Na virada do século XVI, nos anos que sucederam as últimas expulsões dos judeus da Península Ibérica, a Argélia havia se transformado em um mosaico político fragmentado. Entre 1505 e 1510, os reis católicos lançaram uma nova “Cruzada” e conquistaram vários portos na Argélia (Mers el Kebir, Orã e Bugia), onde estabeleceram guarnições fortificadas. Em manobra contrária, os corsários muçulmanos, os “raïs” se organizaram e, em 1516, os raïs Aruj e Khair ed-Din, que ficou conhecido no Ocidente como Barba Ruiva, conquistaram Argel. Em 1518, Khair ed-Din prestou um juramento de lealdade ao sultão otomano, quem, então, outorgou-lhe o alto posto de Beilerbei e o nomeou almirante da sua frota.

Durante o Império Otomano, os judeus argelinos estiveram estritamente sujeitos ao status protegido de “dhimmi”. Era possível ter bons relacionamentos com vizinhos de outras religiões e até mesmo estabelecer laços de amizade, principalmente por ocasião das celebrações das festividades judaicas. Em 1830, no período que se seguiu à colonização da Argélia pela França, os judeus foram liberados do status de “dhimmi”: inicialmente, tiveram direitos iguais aos “nativos” muçulmanos, em cumprimento ao ato de capitulação, assinado entre o General Bourmont e o Dey da Argélia, que garantia o respeito a todas as religiões.

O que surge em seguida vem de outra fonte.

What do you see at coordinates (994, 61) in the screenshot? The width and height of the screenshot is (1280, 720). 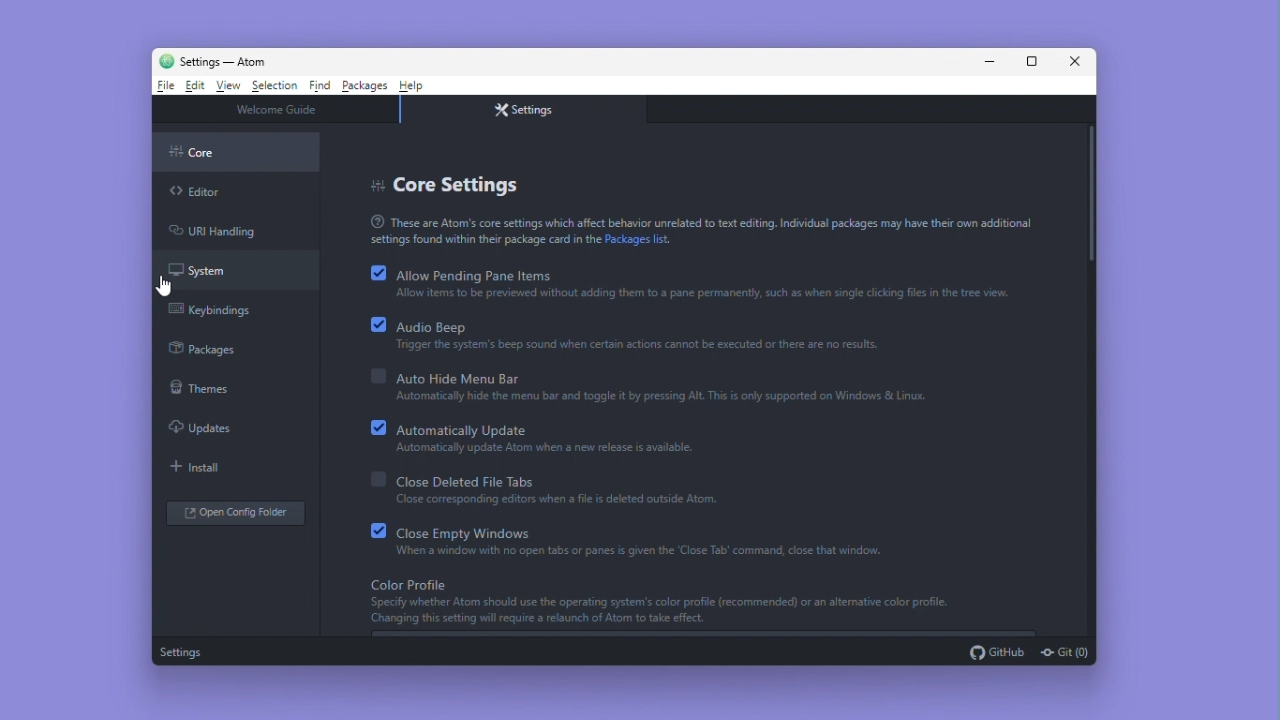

Aliás, assim que as primeiras escolas francesas foram abertas na Argélia, em 1831, os judeus mandaram seus filhos para estudar lá. Ao contrário dos muçulmanos, os judeus rapidamente abandonaram seus tribunais religiosos e passaram a se sujeitar aos tribunais franceses, aplicando a Lei Mosaica (com a presença de um rabino com conhecimento sobre a matéria). O governo francês concedeu cidadania aos judeus argelinos pelo Decreto de Crémieux, de 24 de outubro de 1870. Naquela ocasião, o decreto não poderia favorecer os árabes muçulmanos já que, ao contrário do que fizeram os judeus, eles não apoiariam a retirada do seu status religioso protegido nem teriam o menor interesse em obrigar os cidadãos franceses a cumprirem com as obrigações do serviço militar.

O Decreto de Crémieux foi, então, o gatilho para muitas reações antissemitas, as quais, alimentadas por Edouard Drumont durante o Caso Dreyfus, duraram até o início do século XX. A partir desse período, os judeus puderam levar uma vida normal. Porém, depois da Queda da França, em junho de 1940, houve um recrudescimento do antissemitismo na Argélia, momento em que numerosos panfletos, pôsteres e pichações apareceram nas cidades durante o verão. Com essas manifestações, foi declarado o boicote do comércio judeu e começaram a circular calúnias que favoreciam a anulação do Decreto de Crémieux e a expulsão dos judeus argelinos.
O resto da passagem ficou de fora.